__Do this__
Convert the records below into a JSON list of strings, with one string per line and no blank lines. Leave the pictures out.

---------- Data to process ----------

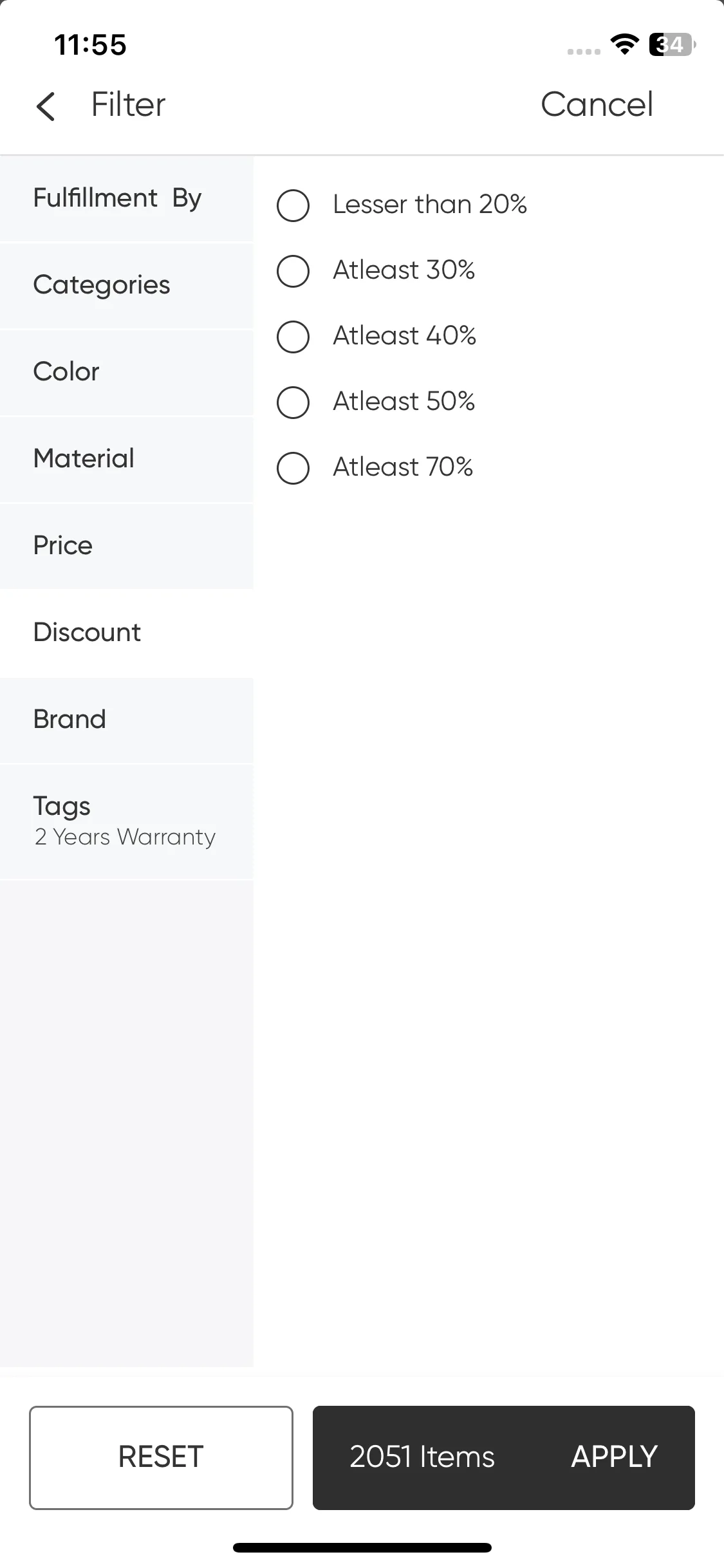Screen dimensions: 724x1568
Task: Select the Atleast 70% radio button
Action: click(293, 468)
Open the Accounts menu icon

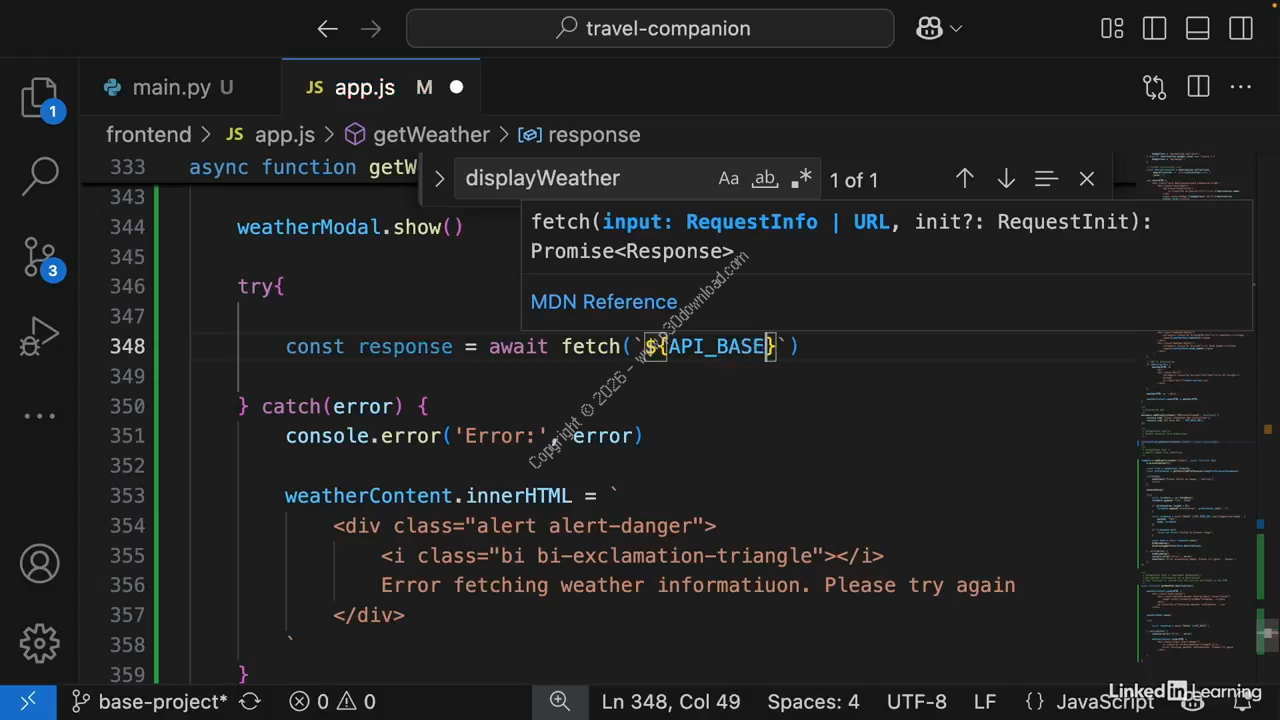click(x=40, y=565)
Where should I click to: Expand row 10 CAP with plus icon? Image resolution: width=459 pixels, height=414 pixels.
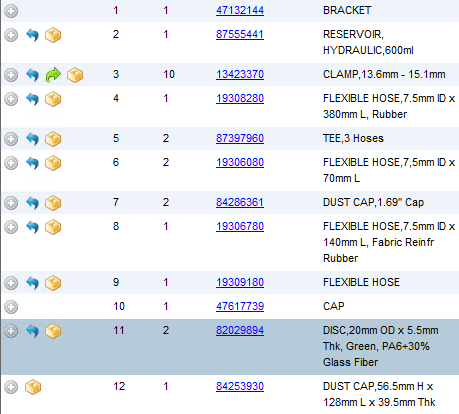[x=11, y=307]
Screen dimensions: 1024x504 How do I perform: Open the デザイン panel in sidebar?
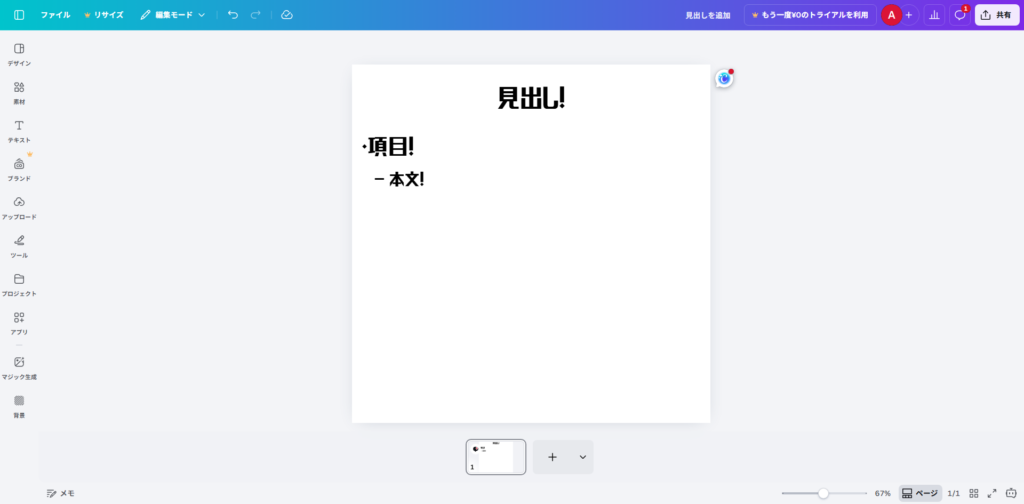tap(19, 54)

----------

__Exercise answer__
[
  "Screen dimensions: 724x1568",
  "Task: Select the Atleast 70% radio button",
  "Action: click(293, 468)",
  "Open the Accounts menu icon",
  "click(x=40, y=565)",
  "Where should I click to: Expand row 10 CAP with plus icon? Image resolution: width=459 pixels, height=414 pixels.",
  "[x=11, y=307]",
  "Screen dimensions: 1024x504 How do I perform: Open the デザイン panel in sidebar?",
  "tap(19, 54)"
]